Koski's eyes widened and the color drained from his face. He took a step forward and stared down at the thing in the yellow circle of light. 'Good God, are you sure?'

'Burned beyond recognition is a gross understatement, but Dr. Hunnewell is ninety percent certain of Fyrie's personal effects.'

'Yes, the rings. I overheard.'

'Not much, perhaps, but considerably more than we could find on the other bodies.'

'I've never seen anything like this,' Koski said in wonder. 'It can't be. A ship this size couldn't vanish without a trace for nearly a year and then pop up burned to a cinder in the middle of an iceberg.'

'It would seem that it did just that,' Hunnewell said.

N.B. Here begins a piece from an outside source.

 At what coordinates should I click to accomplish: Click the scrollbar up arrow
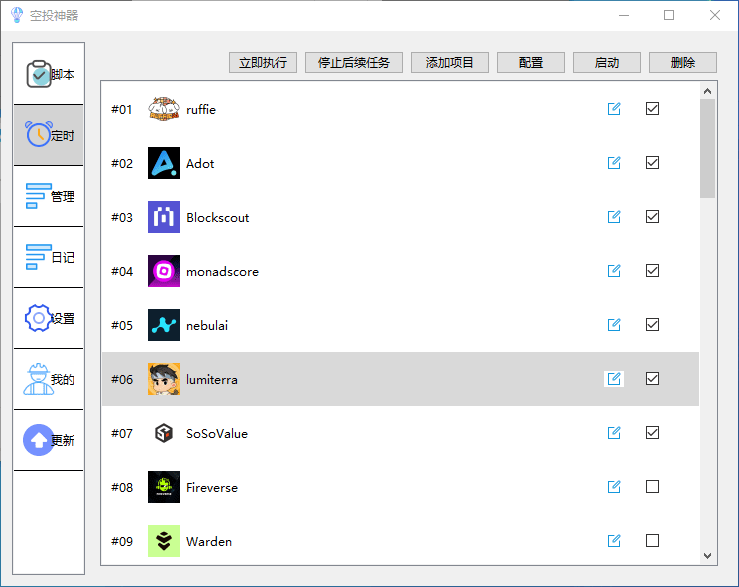pyautogui.click(x=708, y=91)
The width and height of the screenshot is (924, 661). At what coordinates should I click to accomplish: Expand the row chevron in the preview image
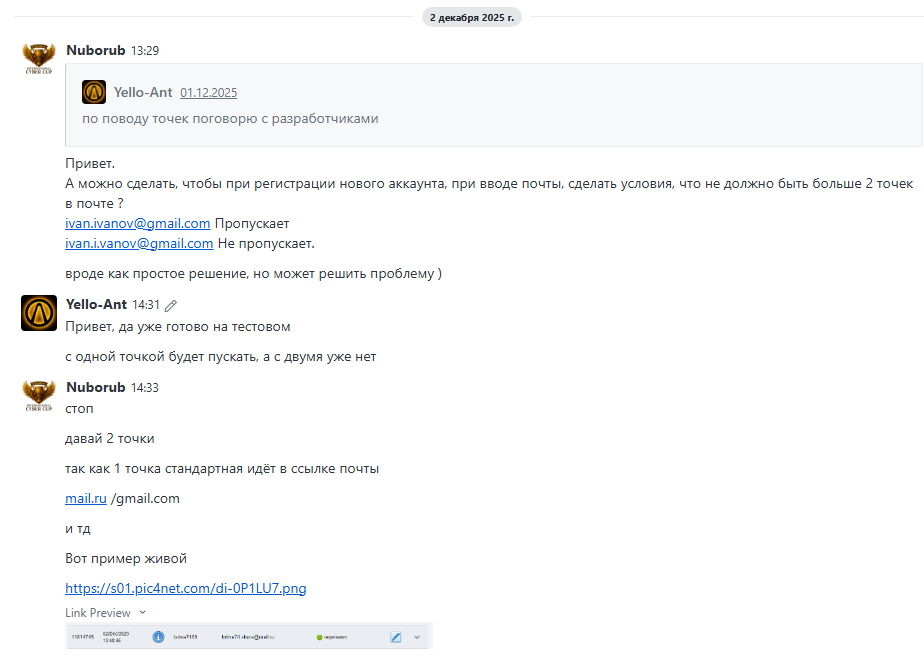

'Sorry, Dog' Koski said, staring into Hunnewell's eyes. 'Though I'm the first to admit that I'm not in your league when it comes to the science of ice formations, I've kicked around the North Atlantic long enough to know that an iceberg might get sidetracked by currents, drifting in circles, or scrape along the Newfoundland Coast for up to three years-ample time for the Lax, by some remote chance, to become trapped and entombed. But, if you'll forgive the word play, the theory doesn't hold water.'

'You're quite correct, Commander,' Hunnewell said. 'The chances are extremely remote for such an occurrence, but nonetheless conceivable. As you know, a fire-gutted ship takes days to cool. If a current or wind pushed and held the hull against the iceberg, it would only take forty-eight hours or less before this entire ship imbedded itself under the berg's mantle. You can achieve the same situation by holding a red-hot poker against an ice block. The poker will melt its way into the block until it cools. Then the ice, if refrozen around the metal, locks it tight.'

'Okay, Dog you score on that one. However, there's one important factor no one has considered.'

'Which is?' Pitt prompted.

'The final course of the Lax,' Koski said firmly.

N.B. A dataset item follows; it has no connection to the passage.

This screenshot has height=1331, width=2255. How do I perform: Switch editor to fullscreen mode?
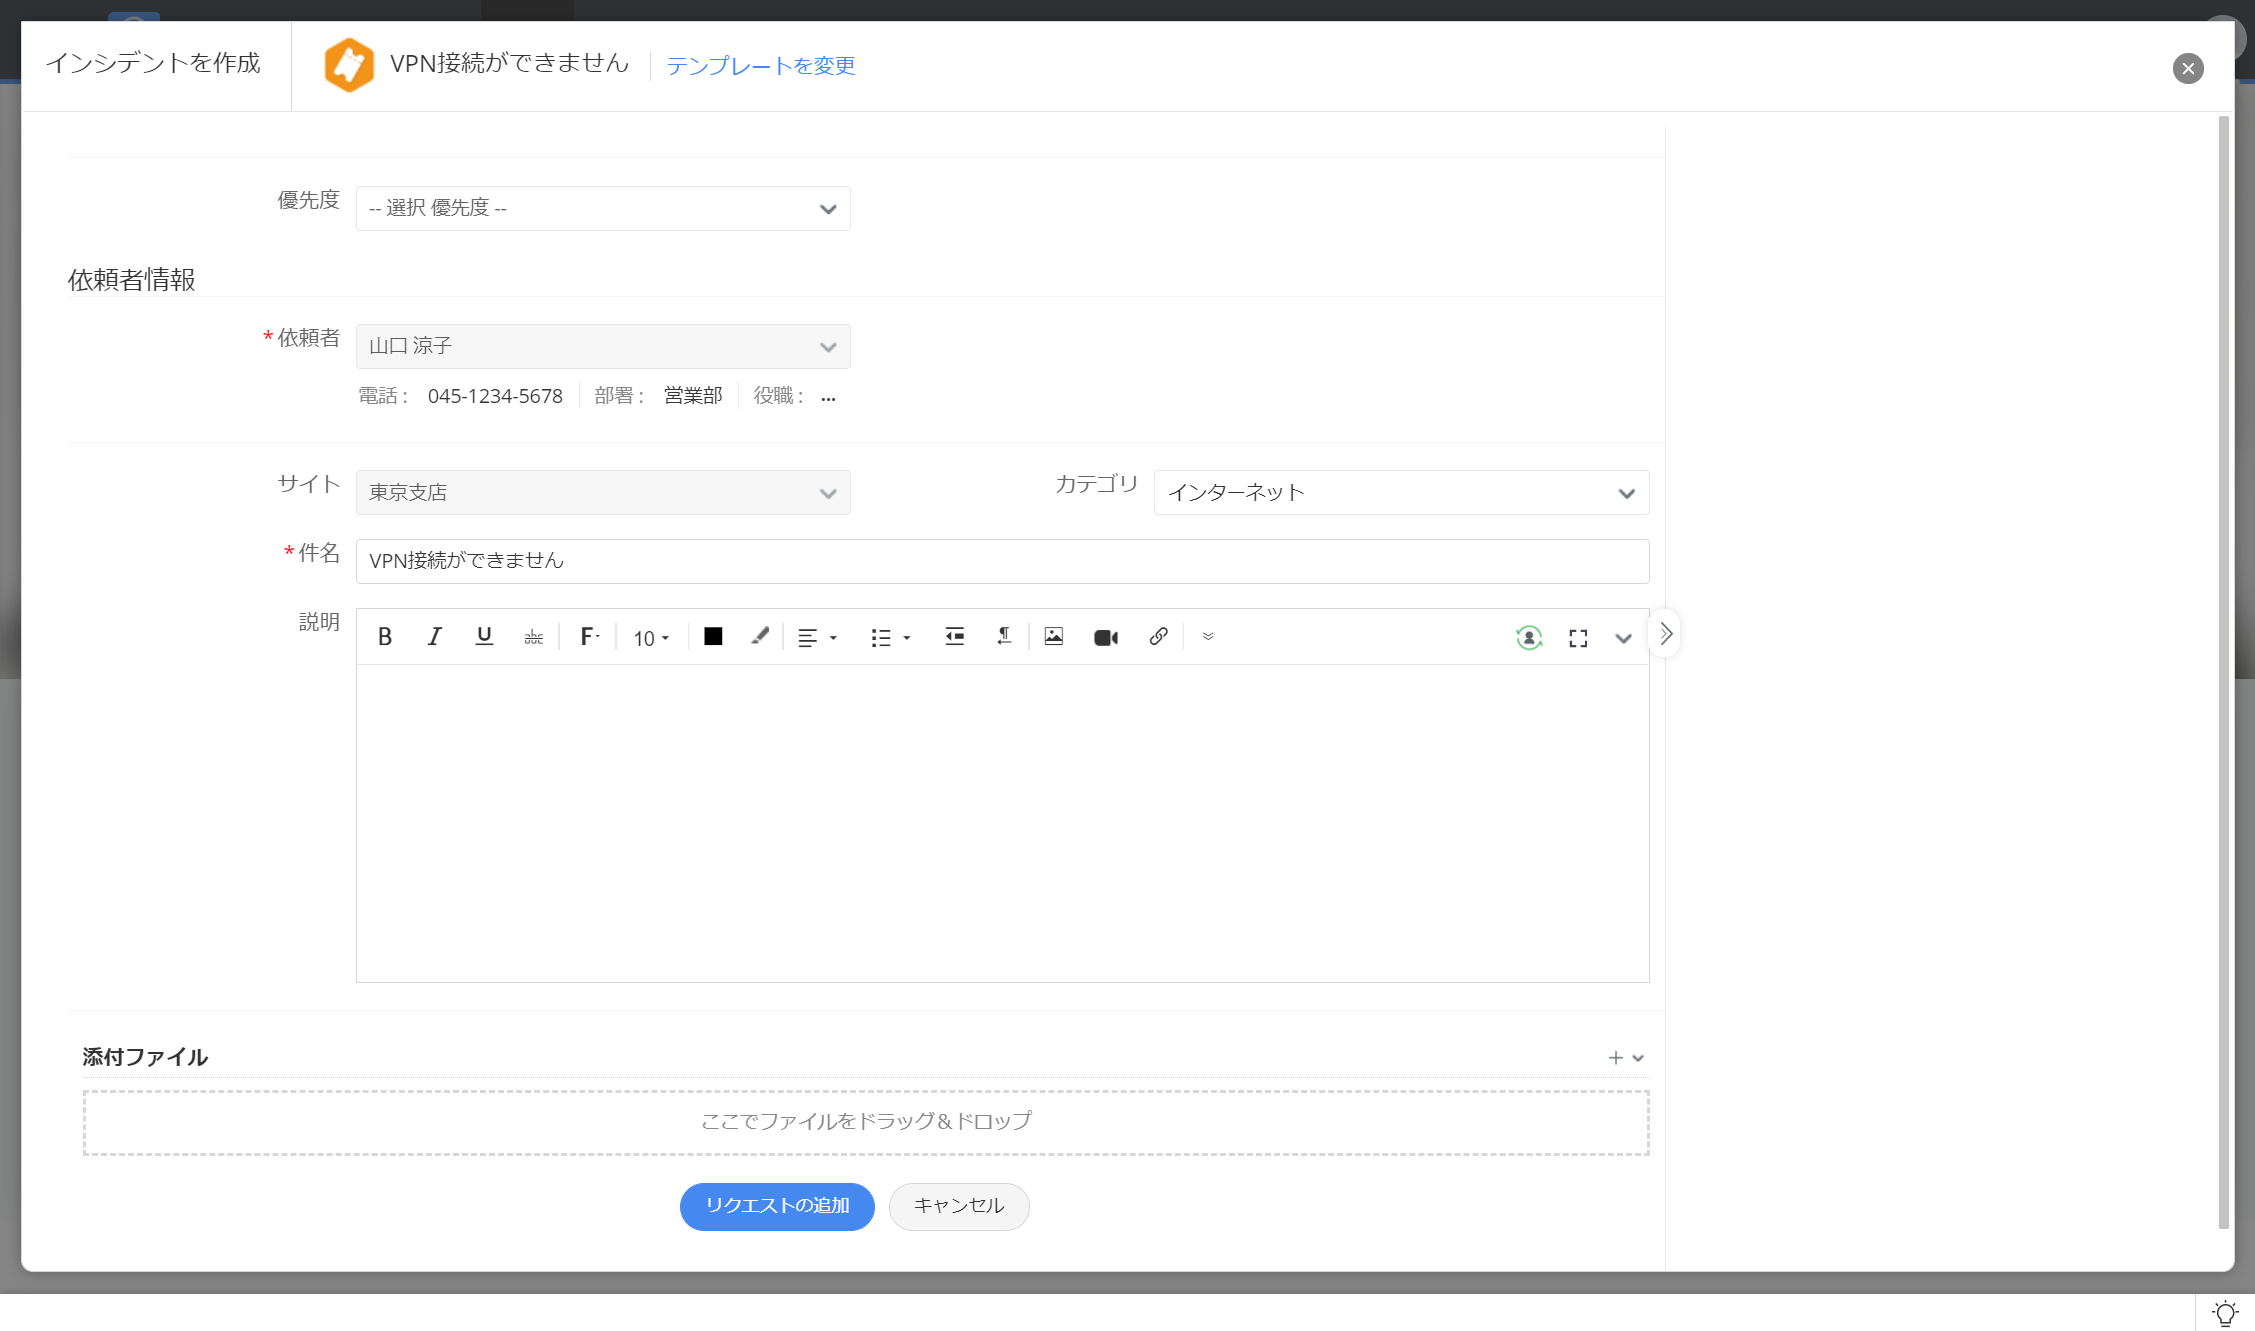point(1578,638)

'Nothing strange about that,' Pitt offered. 'It was in all the newspapers. Fyrie with his crew and passengers left Reykjavik on the morning of April tenth of last year and laid a direct heading for New York. He was last sighted by a Standard Oil tanker six hundred miles off Cape Farewell, Greenland. After that, nothing more was seen or heard of the Lax again.'

'That's fine as far as it goes.' Koski pulled his coat collar around his ears and fought to keep his teeth from chattering. 'Except the sighting took place — near the fiftieth parallel-too far south of the iceberg limit.'

'I would like to remind you, Commander,' Hunnewell said, raising an intimidating eyebrow, 'that your own Coast Guard has logged as many as fifteen hundred bergs in one year below the forty-eighth parallel.'

'And I'd like to remind you, Dog' Koski persisted, 'that during the year in question the number of iceberg sightings below the forty-eighth parallel came to zero.'

Hunnewell merely shrugged.

'It would be most helpful, Dr. Hunnewell, if you'd explain how an iceberg appeared where none existed, then with the Lax frozen in its clutches ignored the prevailing currents for eleven and a half months and cruised four degrees north while every other berg in the Atlantic was drifting south at the rate of three knots an hour.'

'I can't,' Hunnewell said simply.

'You can't?' Koski's face went blank with disbelief. He looked at Hunnewell, then at Pitt, then back to Hunnewell again. 'You rotten bastards!' he said savagely. 'Don't lie to me!'

'That's pretty salty terminology, Commander,' Pitt said harshly.